This morning I had the privilege of discovering as if I had never known it before a minuet by Beethoven. It was the student's choice to work in B-flat, a key that inspired a lot of writing for the piano when it was a new invention. We chose to work on the minuet of Op. 22 because, as a rule, it is the most approachable movement of a sonata.
Where did we start? Not with beats and barlines because this student already knows there is more to it than that. Sizing up the score he decided there was an undercurrent of 4s. Then started the search for explicit fourness. Following his nose he found some astonishing things in this piece that I never knew were there, things entirely consistent with other extraordinary works of the same period (1800-1801) of Beethoven's life, during which he composed some two dozen (count them) sonatas.
We turned up startling things in common with the "Moonlight" Sonata, composed in the same year.

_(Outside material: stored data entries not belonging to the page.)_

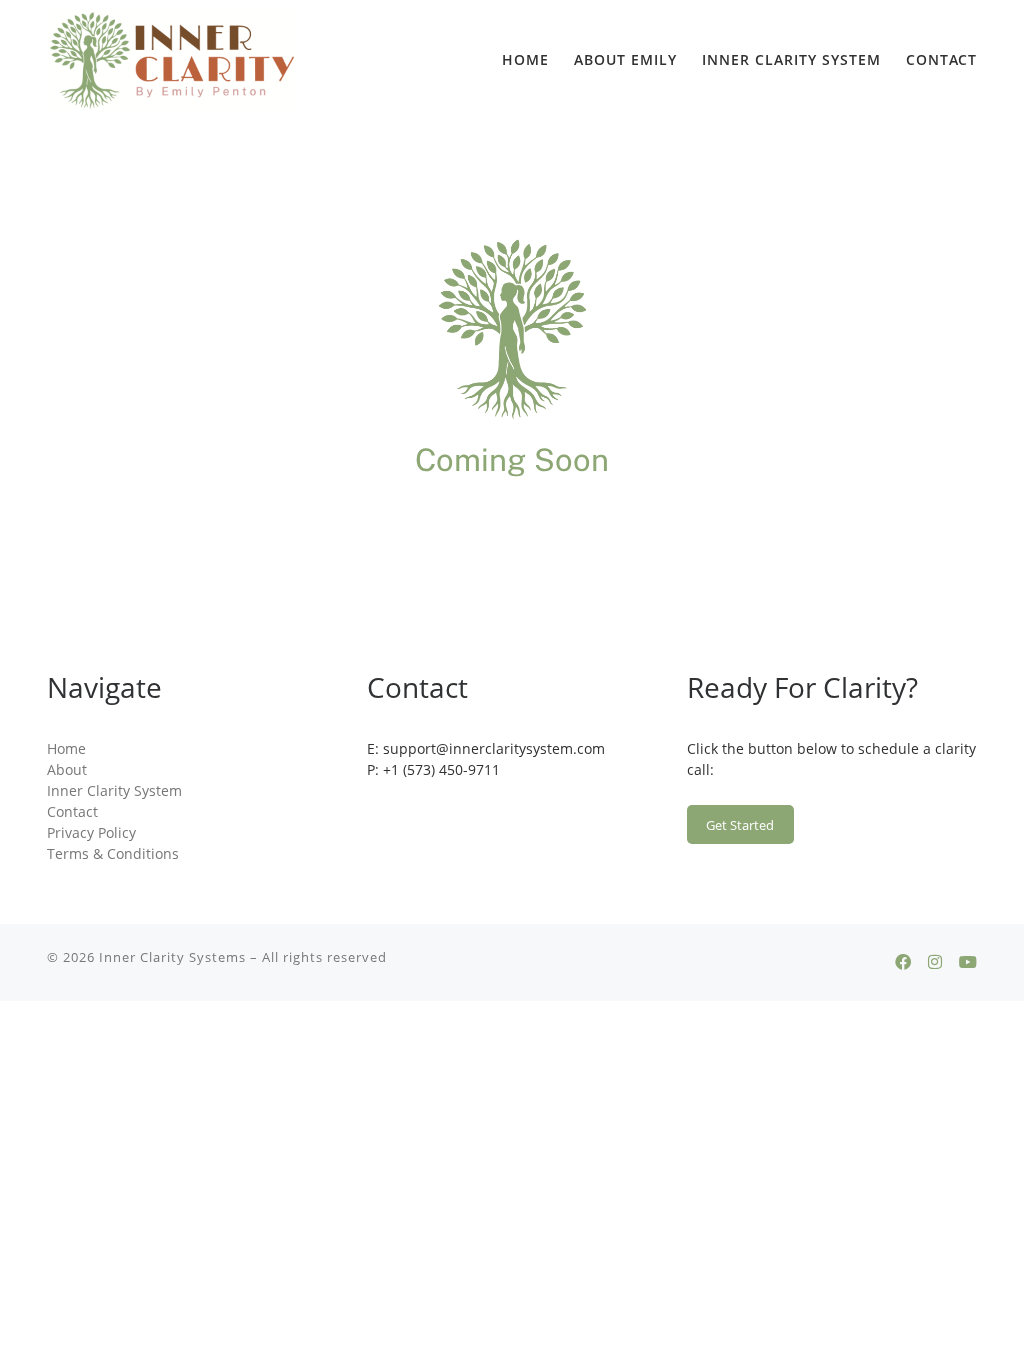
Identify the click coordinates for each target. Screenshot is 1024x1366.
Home (66, 749)
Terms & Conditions (113, 854)
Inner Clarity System (114, 791)
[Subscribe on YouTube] (968, 962)
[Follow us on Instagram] (935, 962)
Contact (72, 812)
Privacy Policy (91, 833)
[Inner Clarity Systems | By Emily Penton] (172, 60)
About (67, 770)
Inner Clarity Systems (172, 957)
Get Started (740, 825)
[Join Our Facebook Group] (903, 962)
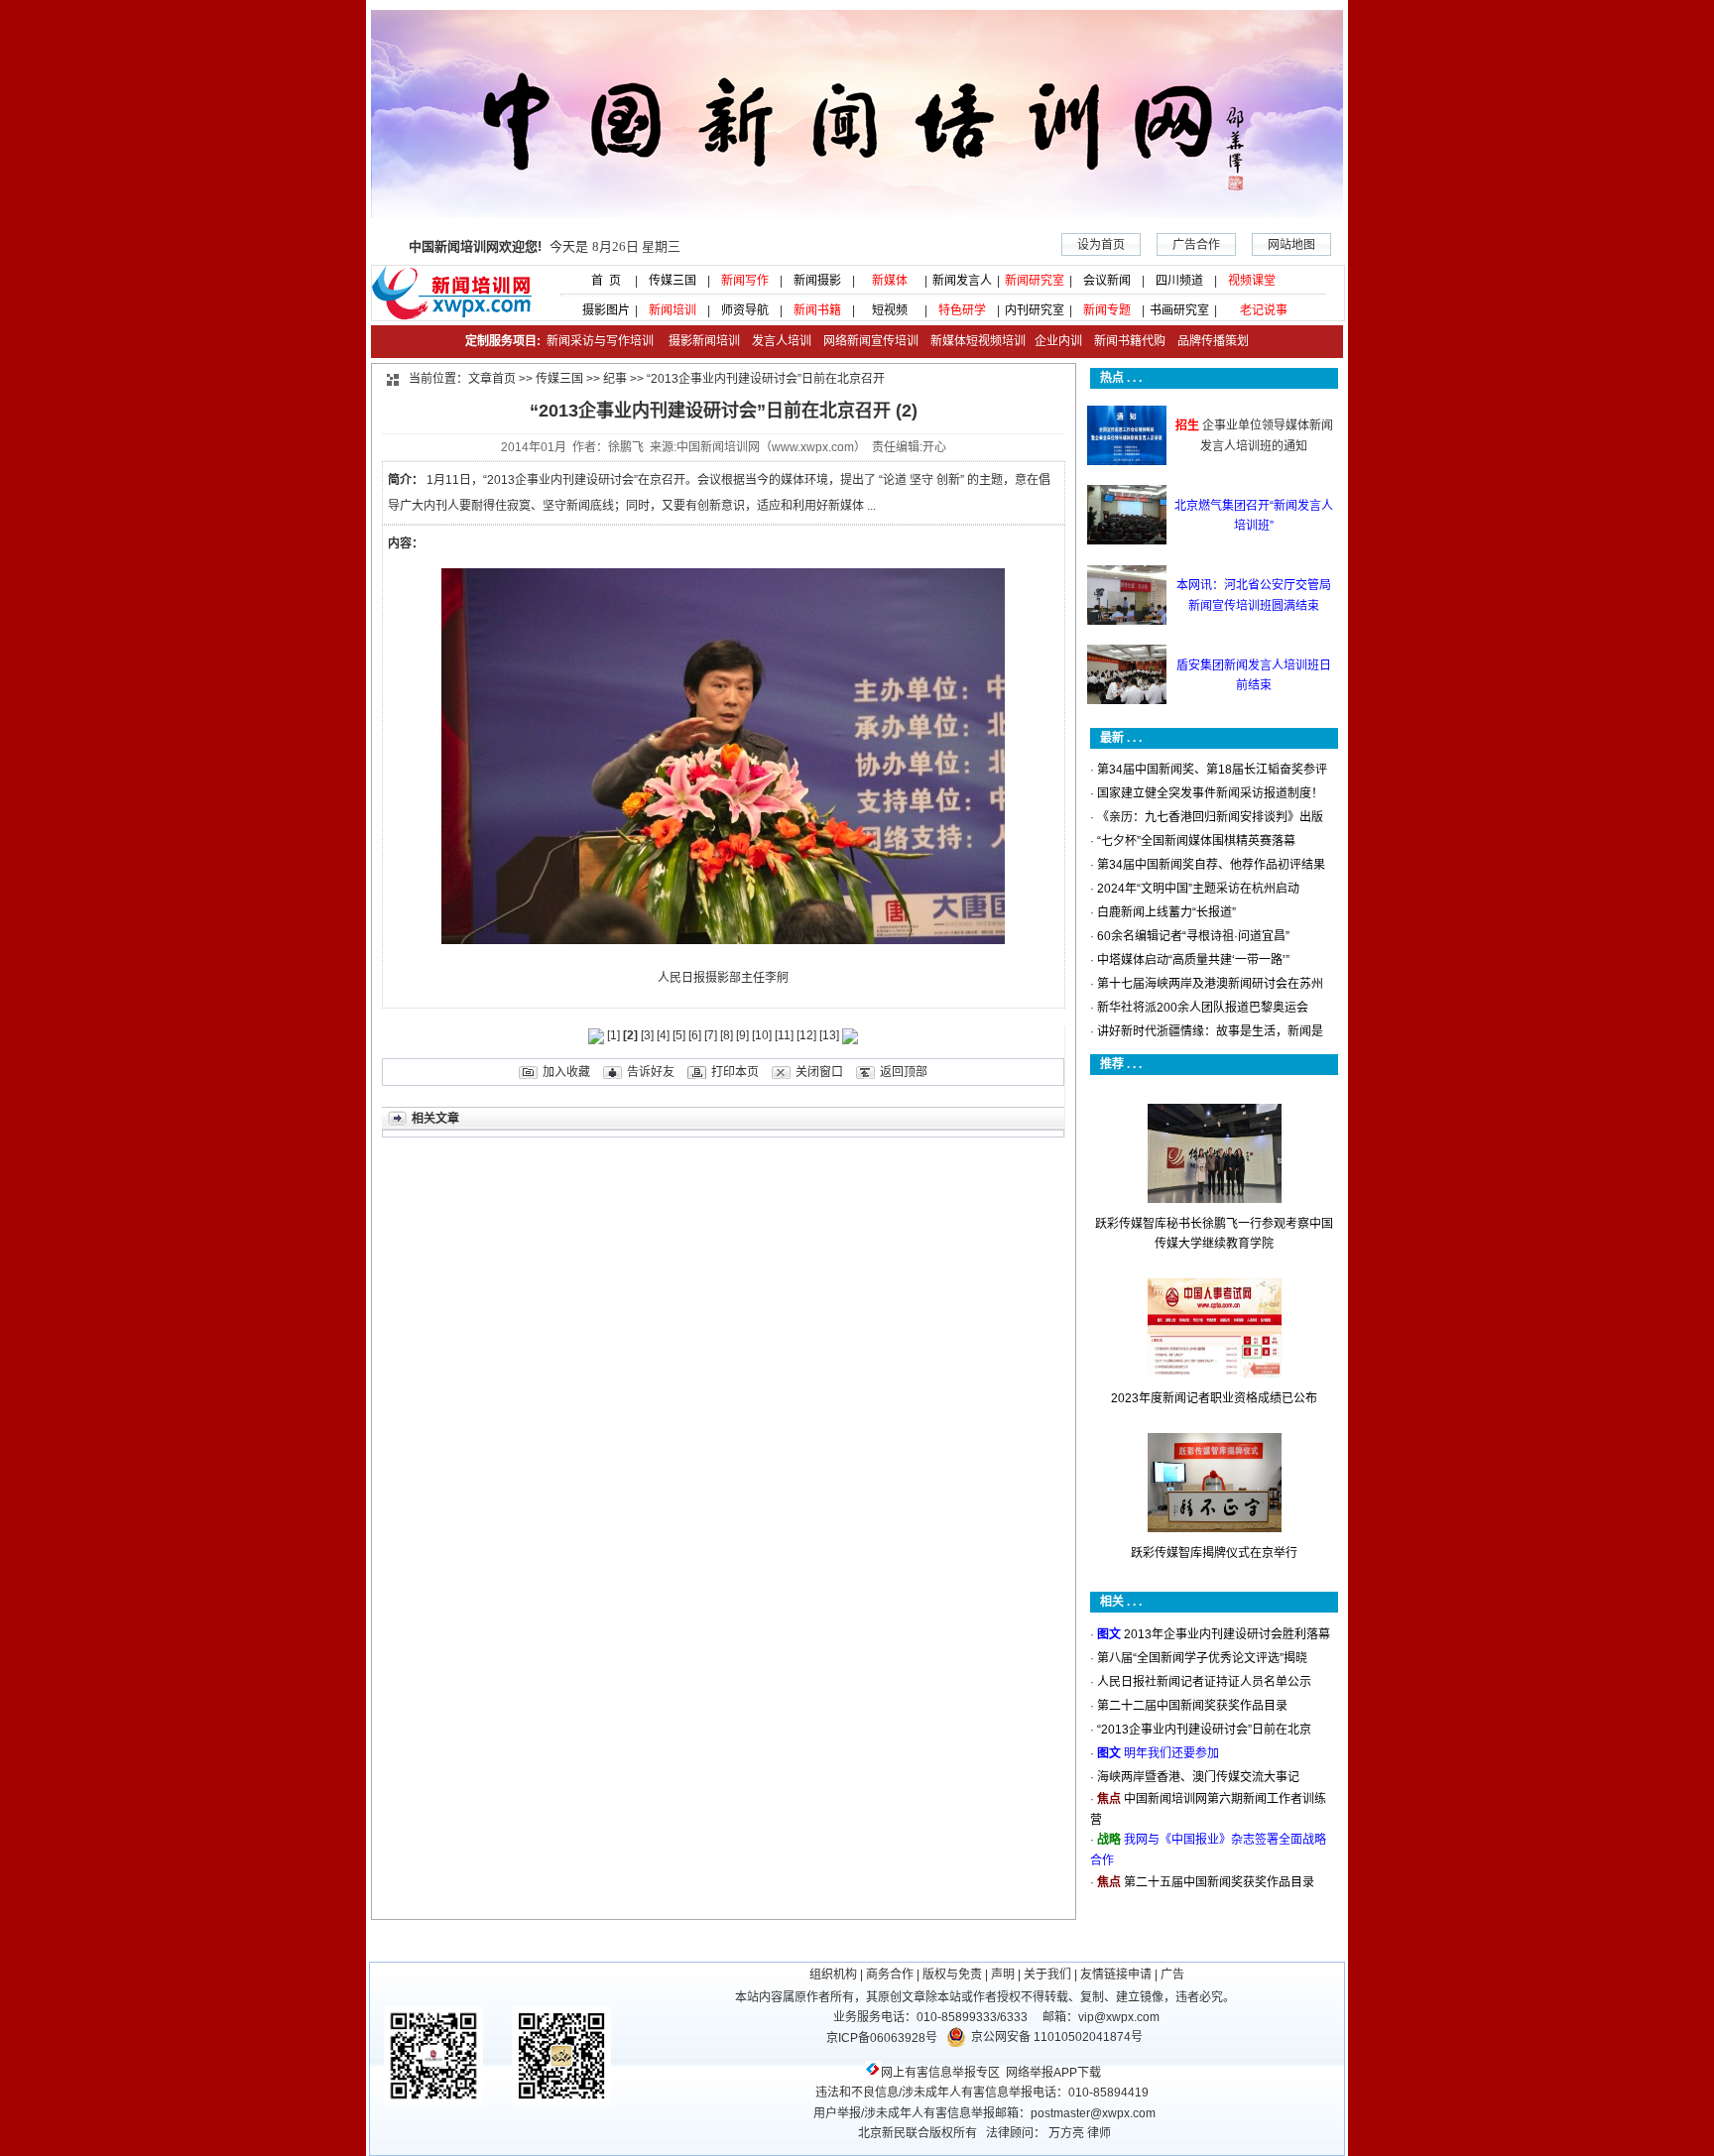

We turned up also a startling paucity of chords, finding only one in the main part of the minuet, and a chord which, at that, defies standard definition, consisting of only two tones, the fifth left out, as it resonates anyway as a prominent overtone of the doubled B-flat root.
Incidentally, by sticking to my definition of a chord other fascinating elements of the movement are exposed: A chord is a combination of tones, usually three or more, played simultaneously with the same note value in all voices and the same articulation. What might look like a chord, if slurred to another chord, is not actually a chord but an unstable combination of tones in motion. A chord must pronounce itself clearly and with stability in order to function as a truly vertical harmony. Everything else is contrapuntal in nature.